(READING TEXT):
━━━━━━
Sunday, October 22, 2006

Apple's alleged stock options abuses

I've been asked by a number of people why I haven't weighed in on Apple's stock options abuses investigation. The answer is simple, if multi-tiered: I have no information about what did or did not happen and therefore have nothing to add to the discussion. I'm not a lawyer. And I just don't care.

For the most part, my concern is the technology. From this perspective, Apple is a phenomenally fascinating company, and the reason I've been discussing Apple even in my Windows-oriented newsletter, WinInfo, since its inception over a decade ago. I'm less interested in personalities. The cult of Jobs (or the cult of Gates for that matter) is of no interest to me in the slightest. Jobs is only interesting insomuch as he is clearly responsible for great Apple technology despite his complete lack of technical background. For a guy who is pretty much a self-taught designer and businessman, Jobs knows his stuff. Jobs is Apple, more even than Bill Gates is Microsoft.
━━━━━━
(STORED RECORDS):
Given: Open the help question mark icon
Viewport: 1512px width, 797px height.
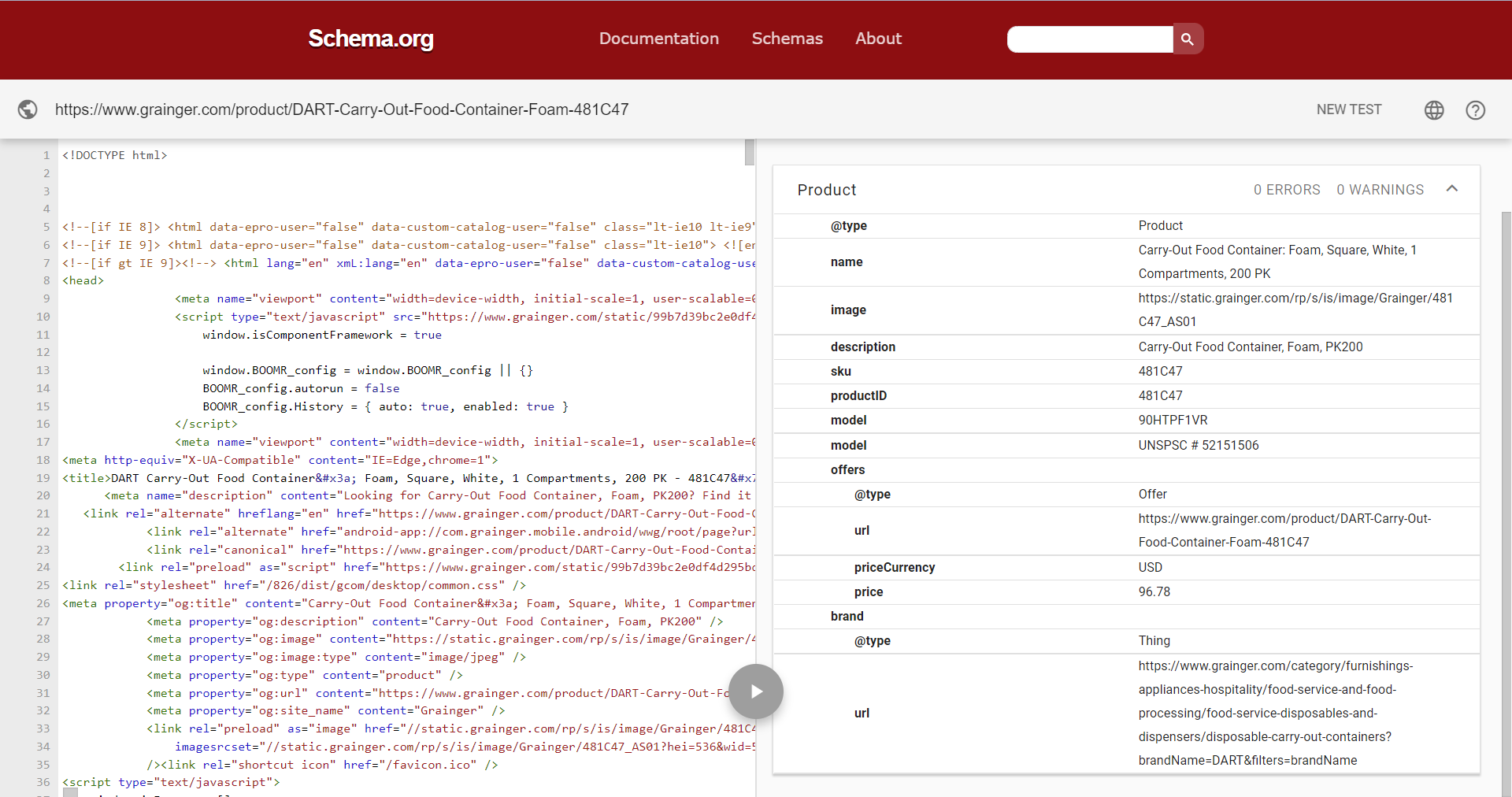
━━━━━━
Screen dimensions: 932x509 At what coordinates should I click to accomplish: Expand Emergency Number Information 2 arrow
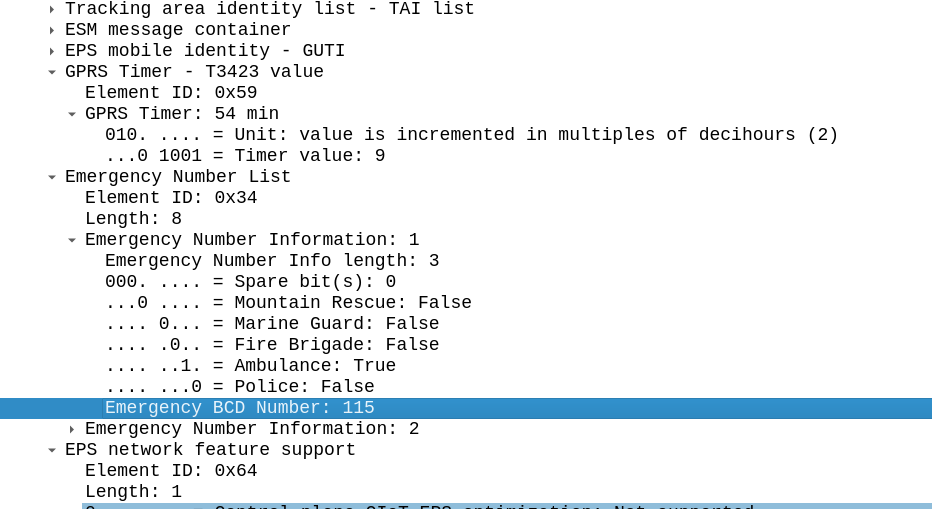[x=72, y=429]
━━━━━━
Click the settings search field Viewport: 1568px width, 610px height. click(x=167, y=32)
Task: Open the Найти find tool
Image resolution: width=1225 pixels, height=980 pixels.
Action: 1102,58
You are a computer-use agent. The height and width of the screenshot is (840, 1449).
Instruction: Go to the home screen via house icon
━━━━━━
(WRITTEN EXERCISE 1):
Print the passage of the Apple stock options post starting at "Apple's alleged stock" and ending at "just don't care.".
(WRITTEN EXERCISE 2):
Proceed with the post on Apple's stock options investigation, picking up after its final sentence.

(TASK RESULT 1):
Apple's alleged stock options abuses

I've been asked by a number of people why I haven't weighed in on Apple's stock options abuses investigation. The answer is simple, if multi-tiered: I have no information about what did or did not happen and therefore have nothing to add to the discussion. I'm not a lawyer. And I just don't care.

(TASK RESULT 2):
Occasionally, soap operas like the Microsoft antitrust trial intrude on my otherwise purely technical concerns. In these instances, the back room politics become interesting, but again, mostly because of their effects on technology. For example, Microsoft choosing to integrate IE into Windows was clearly a mistake. The why's and wherefore's of that decision are interesting. But its impact on Windows and Windows users is more interesting. I care about PC history, but only in the product and technology sense. I like to know when and how technologies are invented, how they change over time, and how they perform in the real world when used by real people. (Case in point. Getting to really talk to NT architects like Marc Lucovsky and David Thompson was far more meaningful and fulfilling to me than meeting Gates.)

So back to Apple and stock options abuses. Apple is just one of many companies currently under scrutiny or investigation. That "everyone else was doing it" doesn't necessarily clear Apple, and I did find Apple's own conclusions--that Steve Jobs knew nothing about what was going on--and the Apple community's instant acceptance of that announcement as fact, to be pure silliness. But in the end, I just don't care. Everyone else was doing it, but the corporate shenanigan stuff is still inherently uninteresting. In this case, it never affected any technology and, by extension, any users. Ultimately, that's why this is so uninteresting.

Now if Steve Jobs were in some danger of losing his job because of this episode, we'd have a different story, and suddenly Apple's stock options abuses would rise to the level of the Microsoft antitrust trial in my book. But I don't see that happening.